* TASK REQUIREMENTS:
Going through the entries, how many lines include the string "Marina"? Answer only with the number.
___ GIVEN DATA ___
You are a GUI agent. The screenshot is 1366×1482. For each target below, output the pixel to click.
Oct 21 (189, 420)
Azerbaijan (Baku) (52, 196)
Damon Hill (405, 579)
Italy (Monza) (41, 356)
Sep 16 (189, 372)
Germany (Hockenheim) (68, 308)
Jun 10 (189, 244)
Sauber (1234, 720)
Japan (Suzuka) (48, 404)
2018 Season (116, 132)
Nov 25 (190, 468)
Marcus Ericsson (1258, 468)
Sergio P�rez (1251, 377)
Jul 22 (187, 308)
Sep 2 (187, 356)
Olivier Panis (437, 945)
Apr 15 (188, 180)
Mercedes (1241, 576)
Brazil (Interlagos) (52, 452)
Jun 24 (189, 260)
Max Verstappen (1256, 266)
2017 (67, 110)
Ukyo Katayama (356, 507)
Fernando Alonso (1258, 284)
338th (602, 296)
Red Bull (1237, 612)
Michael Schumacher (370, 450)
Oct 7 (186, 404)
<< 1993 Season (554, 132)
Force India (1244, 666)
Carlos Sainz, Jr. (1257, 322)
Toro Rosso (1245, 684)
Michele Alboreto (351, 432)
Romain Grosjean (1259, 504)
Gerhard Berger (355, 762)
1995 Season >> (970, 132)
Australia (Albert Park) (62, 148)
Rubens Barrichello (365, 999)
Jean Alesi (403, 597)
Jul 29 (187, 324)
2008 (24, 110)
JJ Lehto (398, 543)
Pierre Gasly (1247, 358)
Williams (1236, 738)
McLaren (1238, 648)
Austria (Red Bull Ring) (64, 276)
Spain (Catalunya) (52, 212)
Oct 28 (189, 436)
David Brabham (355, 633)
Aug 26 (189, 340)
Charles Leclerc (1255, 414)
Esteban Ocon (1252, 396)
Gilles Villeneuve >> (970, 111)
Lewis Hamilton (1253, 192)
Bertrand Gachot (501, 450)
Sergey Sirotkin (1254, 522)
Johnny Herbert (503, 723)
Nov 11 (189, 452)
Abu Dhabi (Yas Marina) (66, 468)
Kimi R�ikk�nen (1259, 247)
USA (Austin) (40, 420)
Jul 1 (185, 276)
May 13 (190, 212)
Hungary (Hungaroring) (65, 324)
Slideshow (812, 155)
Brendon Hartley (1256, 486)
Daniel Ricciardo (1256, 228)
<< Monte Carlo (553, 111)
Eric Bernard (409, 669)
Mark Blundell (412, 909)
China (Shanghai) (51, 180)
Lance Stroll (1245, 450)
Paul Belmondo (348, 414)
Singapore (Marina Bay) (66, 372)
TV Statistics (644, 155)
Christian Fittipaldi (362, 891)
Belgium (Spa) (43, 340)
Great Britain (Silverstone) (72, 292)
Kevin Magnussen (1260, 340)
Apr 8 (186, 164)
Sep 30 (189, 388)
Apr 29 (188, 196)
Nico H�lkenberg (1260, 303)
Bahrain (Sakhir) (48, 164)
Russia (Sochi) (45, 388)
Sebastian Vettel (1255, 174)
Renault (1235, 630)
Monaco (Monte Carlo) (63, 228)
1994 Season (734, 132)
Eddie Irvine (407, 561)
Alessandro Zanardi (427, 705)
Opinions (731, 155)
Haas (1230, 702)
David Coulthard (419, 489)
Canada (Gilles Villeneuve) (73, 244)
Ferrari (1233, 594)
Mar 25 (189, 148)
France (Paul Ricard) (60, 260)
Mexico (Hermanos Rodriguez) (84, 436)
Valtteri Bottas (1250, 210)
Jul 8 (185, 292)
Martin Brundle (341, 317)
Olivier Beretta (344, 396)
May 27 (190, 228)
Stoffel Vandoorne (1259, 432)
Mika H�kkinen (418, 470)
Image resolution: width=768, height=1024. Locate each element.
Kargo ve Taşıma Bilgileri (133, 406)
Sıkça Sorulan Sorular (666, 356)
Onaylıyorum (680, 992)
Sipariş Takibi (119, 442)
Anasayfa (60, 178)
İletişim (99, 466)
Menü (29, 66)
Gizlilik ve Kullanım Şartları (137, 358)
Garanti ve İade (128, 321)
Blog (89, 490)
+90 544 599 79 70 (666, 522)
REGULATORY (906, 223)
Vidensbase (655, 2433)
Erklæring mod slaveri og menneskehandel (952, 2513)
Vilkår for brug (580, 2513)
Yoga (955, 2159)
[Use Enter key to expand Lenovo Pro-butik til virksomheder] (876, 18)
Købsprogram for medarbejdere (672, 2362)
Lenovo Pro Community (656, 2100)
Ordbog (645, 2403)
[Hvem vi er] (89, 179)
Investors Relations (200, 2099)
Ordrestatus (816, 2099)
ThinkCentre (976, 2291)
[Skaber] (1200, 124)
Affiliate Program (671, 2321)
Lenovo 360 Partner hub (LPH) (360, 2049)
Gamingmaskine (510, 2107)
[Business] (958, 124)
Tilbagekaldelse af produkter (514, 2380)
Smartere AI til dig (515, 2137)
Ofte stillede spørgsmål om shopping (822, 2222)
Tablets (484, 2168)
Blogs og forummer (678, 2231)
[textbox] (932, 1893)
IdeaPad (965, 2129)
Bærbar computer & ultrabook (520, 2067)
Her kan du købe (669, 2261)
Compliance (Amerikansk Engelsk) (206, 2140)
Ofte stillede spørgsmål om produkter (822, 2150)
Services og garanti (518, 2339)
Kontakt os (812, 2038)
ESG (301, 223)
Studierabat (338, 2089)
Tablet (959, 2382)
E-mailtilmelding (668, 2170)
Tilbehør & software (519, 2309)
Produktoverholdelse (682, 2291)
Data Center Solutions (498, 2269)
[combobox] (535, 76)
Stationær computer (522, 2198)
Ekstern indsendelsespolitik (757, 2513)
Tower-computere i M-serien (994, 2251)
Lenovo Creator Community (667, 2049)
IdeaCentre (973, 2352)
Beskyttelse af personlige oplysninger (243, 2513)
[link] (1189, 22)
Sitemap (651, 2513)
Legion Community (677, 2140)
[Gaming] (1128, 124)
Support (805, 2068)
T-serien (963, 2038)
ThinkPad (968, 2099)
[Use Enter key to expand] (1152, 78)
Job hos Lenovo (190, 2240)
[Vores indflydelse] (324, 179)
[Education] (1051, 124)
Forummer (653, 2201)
___
* ANSWER SECTION:
2